No. You get free media from new contributers by sending a clear
signal. Allowing unfree media does not help with that.
At present, we scare new contributors away.
If people are only here to upload images they found on a google search
we don't have much choice.
Even if a new user makes
it through the upload form, it is quite probable that they wont tag it
sufficiently or be able to work out how to add it onto the article,
and it will probably be deleted anyway.
Free media does not need to be in an article to avoid deletion.
We need to be careful not to put free media ahead of
the other free content.
We put it considerable behind.
No; we strongly prefer free media, and have a project dedicated to
cultivating it.
We do not tolerate unfree text to any significant extent. We do
tolerate a level of unfree media. Thus we put free media behind other
content.
We accept
copyright as is. The GFDL doesn't really work otherwise.
Right, nobody who is well informed in this debate is against
copyright; we all know that it underpins our daily contributions.
Most of us have been around long enough to intimately understand the
basis, motivations and long term effects of different copyleft
strategies. The debate here is similar to the nature of the "open
source" vs "free software" debate, only in this case it is "fair
use/dealing is a human right" vs "free content".

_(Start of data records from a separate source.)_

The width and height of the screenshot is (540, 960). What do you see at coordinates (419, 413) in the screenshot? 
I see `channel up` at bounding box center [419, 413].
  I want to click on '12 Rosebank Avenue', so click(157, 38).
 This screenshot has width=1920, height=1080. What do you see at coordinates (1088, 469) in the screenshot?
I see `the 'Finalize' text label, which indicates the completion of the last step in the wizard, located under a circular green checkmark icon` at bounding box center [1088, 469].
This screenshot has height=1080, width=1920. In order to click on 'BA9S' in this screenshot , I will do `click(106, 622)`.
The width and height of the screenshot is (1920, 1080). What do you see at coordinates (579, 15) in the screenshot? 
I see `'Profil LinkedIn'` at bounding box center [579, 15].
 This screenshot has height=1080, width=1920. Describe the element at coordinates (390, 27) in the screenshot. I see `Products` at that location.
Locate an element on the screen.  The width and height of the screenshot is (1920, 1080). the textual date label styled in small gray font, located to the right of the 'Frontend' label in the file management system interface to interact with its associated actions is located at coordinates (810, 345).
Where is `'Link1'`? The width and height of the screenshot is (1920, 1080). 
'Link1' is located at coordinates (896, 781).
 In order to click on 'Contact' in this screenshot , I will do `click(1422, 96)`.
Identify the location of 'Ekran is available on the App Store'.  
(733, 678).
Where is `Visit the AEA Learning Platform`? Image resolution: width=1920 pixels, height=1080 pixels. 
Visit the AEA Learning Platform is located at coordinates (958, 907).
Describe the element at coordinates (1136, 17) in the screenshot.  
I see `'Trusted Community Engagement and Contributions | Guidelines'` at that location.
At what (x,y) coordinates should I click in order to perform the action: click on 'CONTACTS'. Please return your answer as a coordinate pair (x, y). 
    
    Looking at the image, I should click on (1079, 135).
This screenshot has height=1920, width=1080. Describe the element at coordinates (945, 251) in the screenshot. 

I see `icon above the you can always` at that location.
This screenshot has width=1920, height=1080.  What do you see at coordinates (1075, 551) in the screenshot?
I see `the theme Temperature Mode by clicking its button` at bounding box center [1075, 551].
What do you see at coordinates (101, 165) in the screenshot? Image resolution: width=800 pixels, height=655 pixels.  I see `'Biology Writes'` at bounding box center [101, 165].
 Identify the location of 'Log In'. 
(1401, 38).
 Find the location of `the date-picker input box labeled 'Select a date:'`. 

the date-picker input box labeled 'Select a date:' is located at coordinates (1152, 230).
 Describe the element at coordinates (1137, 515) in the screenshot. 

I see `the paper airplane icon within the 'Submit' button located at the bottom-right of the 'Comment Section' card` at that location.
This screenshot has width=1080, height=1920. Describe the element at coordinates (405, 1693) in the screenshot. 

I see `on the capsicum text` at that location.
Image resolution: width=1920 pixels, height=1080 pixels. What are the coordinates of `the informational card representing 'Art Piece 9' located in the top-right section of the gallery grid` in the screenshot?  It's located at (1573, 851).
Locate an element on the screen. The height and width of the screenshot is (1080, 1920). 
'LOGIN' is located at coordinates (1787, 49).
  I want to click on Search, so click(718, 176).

That would suggest that I accept that "human rights" have some kind of
real existance beyond people's power to enforce them. I do not.
By qualifying and using them appropriately, we strengthen the ability
and resolve of the wider public to keep fair-use alive. This in turn
keeps copyright laws in check and ensures that copyright holders know
that if they want to control all access, they should keep their works
out of the public eye.
US with fair use recently extended copyright through the Sonny Bono
Copyright Term Extension Act. The UK without fair use appears to be
rejecting any further extension of copyright.
In any case wikipedia is not interested in political campaigning.
If you want to bolster fair use join the EFF.
We do not have
the ability to only block people from uploading.
Software can change. What limitations on uploading would you like to
see in the software?
Experence suggests that if your solution to a problem requires a
software change you are wasting your time unless the problem causes
mediawiki to crash.
Strong opinions from motivated individuals are not
avoidable.
Actually the current system is pretty good at dealing with that.
Deleting images before they notice only results in
churn and
resentment.
I can live with that.
It is better that they are aware of new images as
they
are uploaded, and are forced to pick and choose.
Who is this they?
Also if new images
are seen by more eyes on upload, and they are tied to a specific
article, we can strengthen the image CSD to allow deletion of
unjustified fair-use on sight rather than wait seven days.
It doesn't matter how many eyes you have. One admin with fast
reactions can make all other eyes meaningless. No the 7 days is there
for a reason.
So people
upload it twice under different names.
This is a lesser evil that can be discouraged, identified easily and
fixed with no harm done.
You really feel like explaining to a new user why the pic is perfectly
okey on one article but we are deleting the second image even though
it has a legit fair use case?
At least the current system is internally consistent.